With the end of the Cold War, Henry Kissinger pointed out in his superb book on Diplomacy: "None of the most important countries which must build a new world order have had any experience with the multistate system that is emerging. Never before has a new world order had to be assembled from so many different perceptions, or on so global a scale. Nor has any previous order had to combine the attributes of the historic balance-of-power system with global democratic opinion and the exploding technology of the contemporary period." That was written in 1994. It may be more relevant today.

So this really is a time for American leadership, a time for fresh thinking, and a time to find ways to work together to maximize the impact of all America’s resources, including the United States Senate.

If I am confirmed, one of the first things I intend to do is to sit down with Senator Menendez and Senator Corker and all the Members of the Committee to talk about how we can have a constructive dialogue and a collegial relationship because, even as we pride ourselves on the separation of powers and the unique oversight role the Committee plays, the challenges in the world are so enormous that we would do our country a disservice if we did not identify the ways we can help each other confront a unique set of questions globally.

If you confirm me, I would take office as Secretary proud that the Senate is in my blood – but equally proud that so too is the foreign service. My Dad’s work under Presidents, both Democratic and Republican, took me and my siblings around the world for a personal journey that brought home the sacrifices and commitment the men and women of the foreign service make every day on behalf of America. I wish everyone in the country could see and understand first-hand the devotion, loyalty and amazingly hard, often dangerous work that our diplomats on the front lines do. Their’s is service which earns our country an enormous return on our investment. I will be proud and honored to represent them and I will work hard to augment our public diplomacy so that the story is told at home and abroad.

Everyone on this Committee knows well the road ahead is tough. But I believe just as deeply that global leadership is a strategic imperative for America, not a favor we do for other countries. It amplifies our voice and extends our reach. It’s the key to jobs, the fulcrum of our influence, and it matters – it really matters to the daily lives of Americans. It matters that we get this moment right for America and it matters that we get it right for the world.

One discussion that I particularly look forward to beginning with you, my colleagues, and with our country, is about the commitment we make in our foreign affairs budget – less than one percent of the entire budget of the government. Not just in my briefings at the State Department but in my conversations with business leaders and in my trips to crisis areas, war zones and refugee camps in some of the poorest countries on earth, I have been reminded of the importance of the work our State Department does to protect and advance America's interests and do the job of diplomacy in a dangerous world.

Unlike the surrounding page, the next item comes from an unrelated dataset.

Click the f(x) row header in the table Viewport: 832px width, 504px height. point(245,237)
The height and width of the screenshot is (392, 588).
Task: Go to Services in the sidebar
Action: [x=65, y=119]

In this debate, and in every endeavor, I pledge to work closely with this Committee and the Congress – not just because it will be my responsibility, but because I will not be able to do this job effectively without your involvement and ideas going forward.

Thank you, Mr. Chairman and Members of the Committee. I know there’s a lot of ground to cover and, as a veteran of this Committee, I know we do best when we are engaging in a dialogue. I look forward to doing that now.